## Given information
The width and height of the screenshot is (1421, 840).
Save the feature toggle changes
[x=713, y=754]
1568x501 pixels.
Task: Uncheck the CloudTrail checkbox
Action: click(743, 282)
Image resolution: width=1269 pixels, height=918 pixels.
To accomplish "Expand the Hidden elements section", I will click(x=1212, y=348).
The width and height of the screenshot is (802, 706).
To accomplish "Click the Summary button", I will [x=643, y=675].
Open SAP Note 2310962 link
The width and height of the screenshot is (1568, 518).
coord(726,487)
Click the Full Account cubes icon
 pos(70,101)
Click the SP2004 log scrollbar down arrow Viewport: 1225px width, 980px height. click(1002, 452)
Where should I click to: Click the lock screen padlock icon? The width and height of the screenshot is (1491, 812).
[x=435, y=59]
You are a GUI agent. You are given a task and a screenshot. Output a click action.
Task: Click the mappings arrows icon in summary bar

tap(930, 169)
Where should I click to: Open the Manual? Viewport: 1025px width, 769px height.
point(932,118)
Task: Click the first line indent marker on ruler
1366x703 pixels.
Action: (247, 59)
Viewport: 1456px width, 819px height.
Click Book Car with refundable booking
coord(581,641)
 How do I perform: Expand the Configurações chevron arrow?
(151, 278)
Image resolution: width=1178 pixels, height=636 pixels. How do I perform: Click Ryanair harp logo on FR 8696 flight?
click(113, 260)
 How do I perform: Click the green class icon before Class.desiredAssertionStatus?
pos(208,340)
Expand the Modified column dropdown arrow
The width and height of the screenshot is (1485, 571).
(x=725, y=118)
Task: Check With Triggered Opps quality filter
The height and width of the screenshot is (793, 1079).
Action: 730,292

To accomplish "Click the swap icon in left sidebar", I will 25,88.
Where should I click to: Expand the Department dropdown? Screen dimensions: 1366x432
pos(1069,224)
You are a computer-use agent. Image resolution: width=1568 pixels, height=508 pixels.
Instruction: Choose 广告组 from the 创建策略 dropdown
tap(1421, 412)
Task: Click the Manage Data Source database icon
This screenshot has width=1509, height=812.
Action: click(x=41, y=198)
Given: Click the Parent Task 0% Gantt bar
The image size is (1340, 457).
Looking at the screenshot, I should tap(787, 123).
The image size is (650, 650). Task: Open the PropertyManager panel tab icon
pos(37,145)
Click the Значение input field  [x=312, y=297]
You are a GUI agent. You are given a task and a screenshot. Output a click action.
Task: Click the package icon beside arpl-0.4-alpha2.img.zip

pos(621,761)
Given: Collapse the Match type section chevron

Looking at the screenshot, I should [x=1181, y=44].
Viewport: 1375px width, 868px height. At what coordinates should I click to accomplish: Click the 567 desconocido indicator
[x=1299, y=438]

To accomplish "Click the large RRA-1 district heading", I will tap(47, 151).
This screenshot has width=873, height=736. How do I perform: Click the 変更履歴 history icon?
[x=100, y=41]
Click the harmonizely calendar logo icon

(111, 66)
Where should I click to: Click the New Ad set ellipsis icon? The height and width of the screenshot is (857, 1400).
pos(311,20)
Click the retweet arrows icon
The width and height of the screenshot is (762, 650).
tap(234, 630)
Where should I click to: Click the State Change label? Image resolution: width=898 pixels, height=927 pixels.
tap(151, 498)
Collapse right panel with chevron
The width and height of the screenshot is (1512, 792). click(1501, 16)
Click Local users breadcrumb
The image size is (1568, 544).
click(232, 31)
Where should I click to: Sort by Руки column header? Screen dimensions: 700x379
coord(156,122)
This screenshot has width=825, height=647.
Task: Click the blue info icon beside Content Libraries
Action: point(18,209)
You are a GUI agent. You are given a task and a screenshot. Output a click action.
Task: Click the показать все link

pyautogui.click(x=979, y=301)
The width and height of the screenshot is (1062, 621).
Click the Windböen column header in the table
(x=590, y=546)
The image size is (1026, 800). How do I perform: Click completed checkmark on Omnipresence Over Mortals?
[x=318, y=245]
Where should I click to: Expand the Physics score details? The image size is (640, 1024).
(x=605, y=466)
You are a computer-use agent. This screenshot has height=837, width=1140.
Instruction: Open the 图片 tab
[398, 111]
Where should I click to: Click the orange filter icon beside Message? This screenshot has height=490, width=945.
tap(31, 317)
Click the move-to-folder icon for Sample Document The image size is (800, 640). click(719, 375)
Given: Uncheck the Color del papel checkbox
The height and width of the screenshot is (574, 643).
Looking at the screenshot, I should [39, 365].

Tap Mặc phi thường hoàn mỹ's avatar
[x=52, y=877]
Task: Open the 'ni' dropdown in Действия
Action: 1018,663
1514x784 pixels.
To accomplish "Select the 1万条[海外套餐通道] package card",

## Required task
Turn all the records above into a numbered list with one line per item, leaving out the blank lines.

## Solved problem
1. The width and height of the screenshot is (1421, 840).
2. Save the feature toggle changes
3. [x=713, y=754]
4. 1568x501 pixels.
5. Task: Uncheck the CloudTrail checkbox
6. Action: click(743, 282)
7. Image resolution: width=1269 pixels, height=918 pixels.
8. To accomplish "Expand the Hidden elements section", I will click(x=1212, y=348).
9. The width and height of the screenshot is (802, 706).
10. To accomplish "Click the Summary button", I will [x=643, y=675].
11. Open SAP Note 2310962 link
12. The width and height of the screenshot is (1568, 518).
13. coord(726,487)
14. Click the Full Account cubes icon
15.  pos(70,101)
16. Click the SP2004 log scrollbar down arrow Viewport: 1225px width, 980px height. click(1002, 452)
17. Where should I click to: Click the lock screen padlock icon? The width and height of the screenshot is (1491, 812).
18. [x=435, y=59]
19. You are a GUI agent. You are given a task and a screenshot. Output a click action.
20. Task: Click the mappings arrows icon in summary bar
21. tap(930, 169)
22. Where should I click to: Open the Manual? Viewport: 1025px width, 769px height.
23. point(932,118)
24. Task: Click the first line indent marker on ruler
25. 1366x703 pixels.
26. Action: (247, 59)
27. Viewport: 1456px width, 819px height.
28. Click Book Car with refundable booking
29. coord(581,641)
30.  How do I perform: Expand the Configurações chevron arrow?
31. (151, 278)
32. Image resolution: width=1178 pixels, height=636 pixels. How do I perform: Click Ryanair harp logo on FR 8696 flight?
33. click(113, 260)
34.  How do I perform: Click the green class icon before Class.desiredAssertionStatus?
35. pos(208,340)
36. Expand the Modified column dropdown arrow
37. The width and height of the screenshot is (1485, 571).
38. (x=725, y=118)
39. Task: Check With Triggered Opps quality filter
40. The height and width of the screenshot is (793, 1079).
41. Action: 730,292
42. To accomplish "Click the swap icon in left sidebar", I will 25,88.
43. Where should I click to: Expand the Department dropdown? Screen dimensions: 1366x432
44. pos(1069,224)
45. You are a computer-use agent. Image resolution: width=1568 pixels, height=508 pixels.
46. Instruction: Choose 广告组 from the 创建策略 dropdown
47. tap(1421, 412)
48. Task: Click the Manage Data Source database icon
49. This screenshot has width=1509, height=812.
50. Action: click(x=41, y=198)
51. Given: Click the Parent Task 0% Gantt bar
52. The image size is (1340, 457).
53. Looking at the screenshot, I should tap(787, 123).
54. The image size is (650, 650). Task: Open the PropertyManager panel tab icon
55. pos(37,145)
56. Click the Значение input field  [x=312, y=297]
57. You are a GUI agent. You are given a task and a screenshot. Output a click action.
58. Task: Click the package icon beside arpl-0.4-alpha2.img.zip
59. pos(621,761)
60. Given: Collapse the Match type section chevron
61. Looking at the screenshot, I should [x=1181, y=44].
62. Viewport: 1375px width, 868px height. At what coordinates should I click to accomplish: Click the 567 desconocido indicator
63. [x=1299, y=438]
64. To accomplish "Click the large RRA-1 district heading", I will tap(47, 151).
65. This screenshot has width=873, height=736. How do I perform: Click the 変更履歴 history icon?
66. [x=100, y=41]
67. Click the harmonizely calendar logo icon
68. (111, 66)
69. Where should I click to: Click the New Ad set ellipsis icon? The height and width of the screenshot is (857, 1400).
70. pos(311,20)
71. Click the retweet arrows icon
72. The width and height of the screenshot is (762, 650).
73. tap(234, 630)
74. Where should I click to: Click the State Change label? Image resolution: width=898 pixels, height=927 pixels.
75. tap(151, 498)
76. Collapse right panel with chevron
77. The width and height of the screenshot is (1512, 792). click(1501, 16)
78. Click Local users breadcrumb
79. The image size is (1568, 544).
80. click(232, 31)
81. Where should I click to: Sort by Руки column header? Screen dimensions: 700x379
82. coord(156,122)
83. This screenshot has width=825, height=647.
84. Task: Click the blue info icon beside Content Libraries
85. Action: point(18,209)
86. You are a GUI agent. You are given a task and a screenshot. Output a click action.
87. Task: Click the показать все link
88. pyautogui.click(x=979, y=301)
89. The width and height of the screenshot is (1062, 621).
90. Click the Windböen column header in the table
91. (x=590, y=546)
92. The image size is (1026, 800). How do I perform: Click completed checkmark on Omnipresence Over Mortals?
93. [x=318, y=245]
94. Where should I click to: Expand the Physics score details? The image size is (640, 1024).
95. (x=605, y=466)
96. You are a computer-use agent. This screenshot has height=837, width=1140.
97. Instruction: Open the 图片 tab
98. [398, 111]
99. Where should I click to: Click the orange filter icon beside Message? This screenshot has height=490, width=945.
100. tap(31, 317)
101. Click the move-to-folder icon for Sample Document The image size is (800, 640). click(719, 375)
102. Given: Uncheck the Color del papel checkbox
103. The height and width of the screenshot is (574, 643).
104. Looking at the screenshot, I should [39, 365].
105. Tap Mặc phi thường hoàn mỹ's avatar
106. [x=52, y=877]
107. Task: Open the 'ni' dropdown in Действия
108. Action: 1018,663
109. 1514x784 pixels.
110. To accomplish "Select the 1万条[海外套餐通道] package card",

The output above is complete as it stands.